- Genre: Horror
- Written by: Tony Crechales
- Directed by: Reginald LeBorg
- Starring: Susan Strasberg Faith Domergue
- Theme music composer: Johnny Pate
- Country of origin: United States
- Original language: English

Production
- Producers: Sidney L. Caplan Robert J. Stone
- Production locations: Burbank, California Malibu, California Pasadena, California
- Cinematography: Dean Cundey
- Editor: Herbert L. Strock
- Running time: 80 minutes

Original release
- Network: ABC
- Release: December 25, 1974

= So Evil, My Sister =

1974 American horror film

So Evil, My Sister (also titled Psycho Sisters) is a 1974 American horror film, starring Susan Strasberg and Faith Domergue. It was directed by Reginald LeBorg and produced by Zenith Productions.

==Cast==
- Susan Strasberg as Brenda
- Faith Domergue as Millie Hartman
- Charles Knox Robinson as Jerry
- Sydney Chaplin as George
- Steve Mitchell as Lt. Haze
- Ben Frank as Woody
- John Howard as Dr. Thomas
- Biff Yeager as Bill
- Kathleen Freeman as Hilda
- John Ashton as Brock

==Production==
According to director Reginald LeBorg, the film was financed on $300,000. He suggested to the producers that it could be made in as little as "ten or eleven days." The small budget would preclude any set construction or elaborate props, requiring that they shoot in "an office, or go on the road, or go to the beach."

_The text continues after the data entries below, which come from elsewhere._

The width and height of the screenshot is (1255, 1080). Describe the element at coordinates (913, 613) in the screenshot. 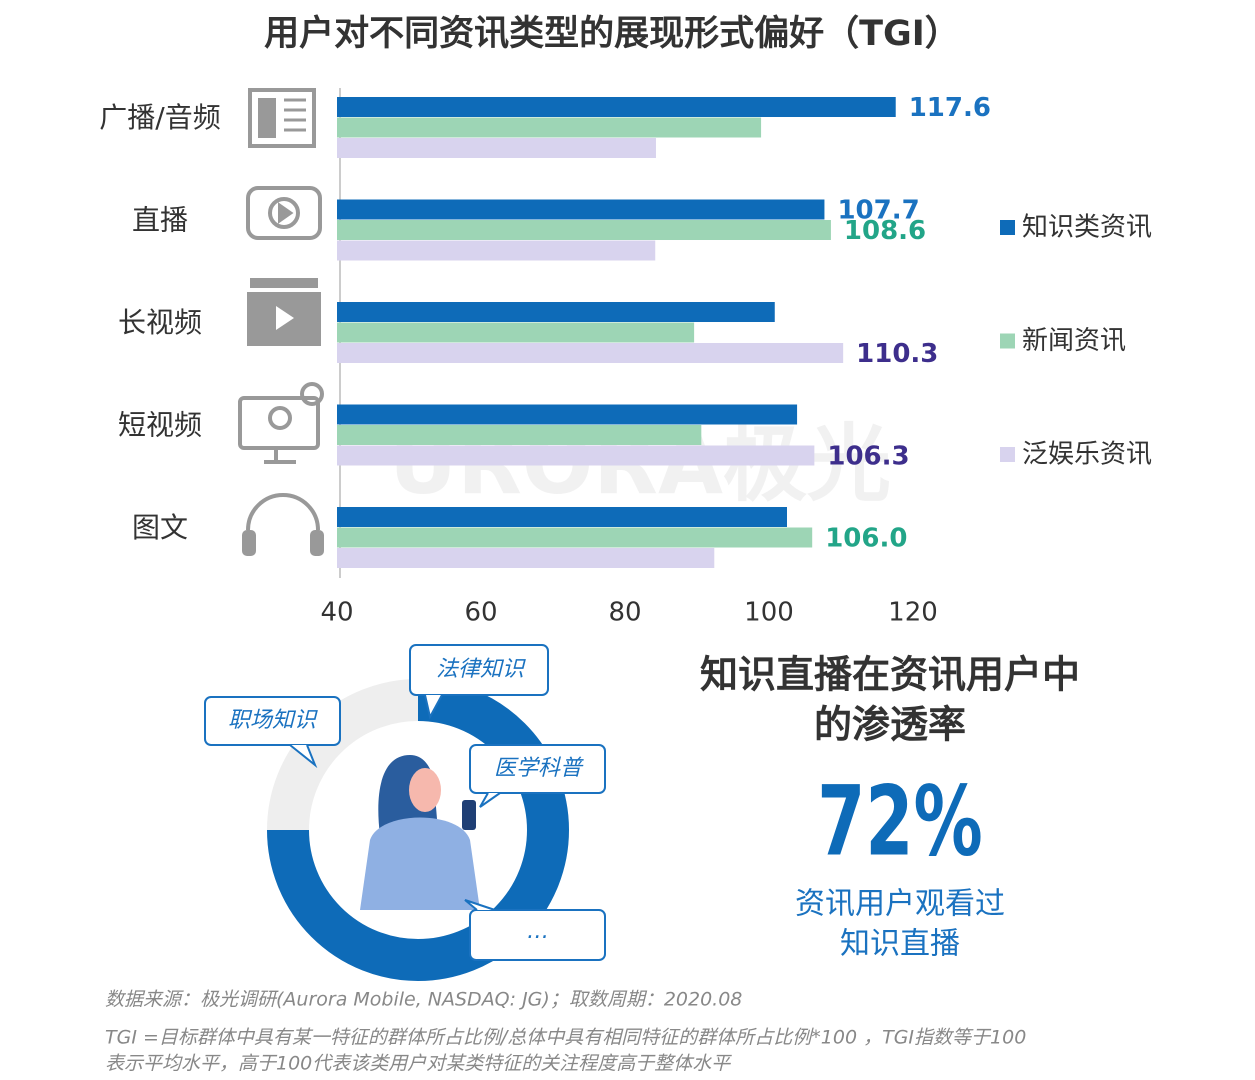

I see `x-tick-label: 120` at that location.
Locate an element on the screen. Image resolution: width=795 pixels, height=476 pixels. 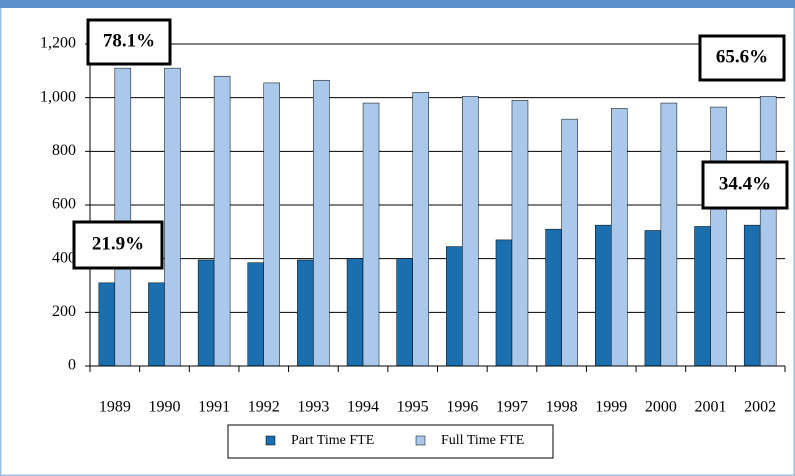
x-tick-label: 1989 is located at coordinates (115, 408).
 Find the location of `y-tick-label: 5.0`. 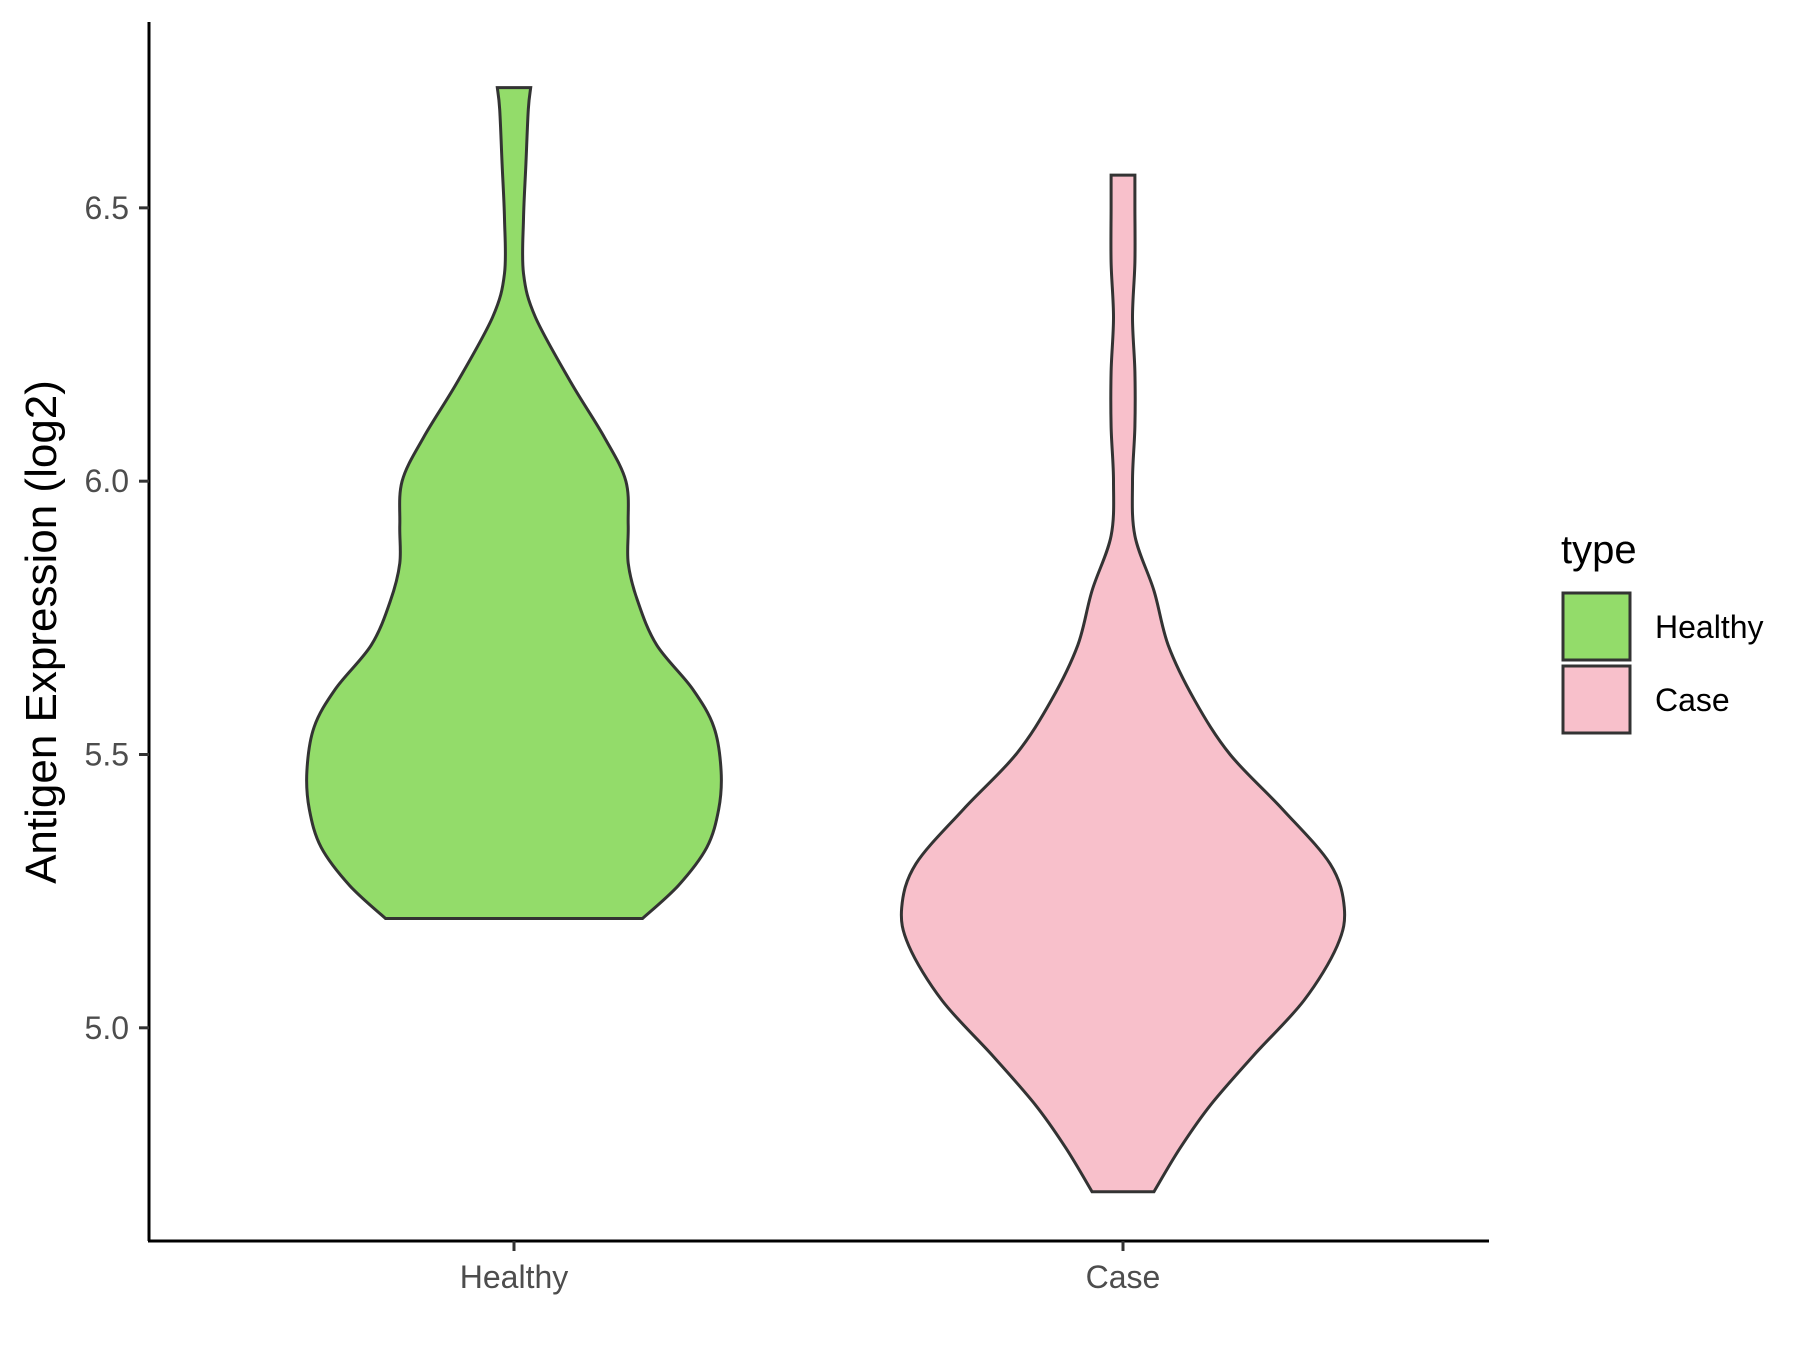

y-tick-label: 5.0 is located at coordinates (107, 1028).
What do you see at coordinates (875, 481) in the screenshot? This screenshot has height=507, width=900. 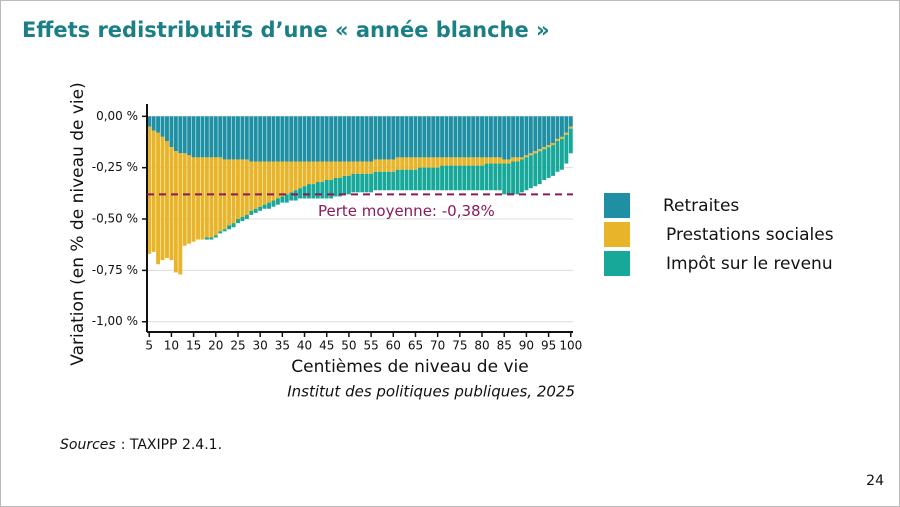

LeBorg's movie provided little in the way of action, and the producers inserted a number of automobile chases. LeBorg declined to provide the editing and a cutter, Herbert L. Strock (director of Gog (1954) and Battle Taxi (1955)), was engaged to act as editorial supervisor.

So Evil, My Sister was LeBorg's last feature film of his career.

==Release==
So Evil, My Sister never was given a general theatrical release by Zenith International and Joseph Brenner Associates. The production has since appeared on Home Video.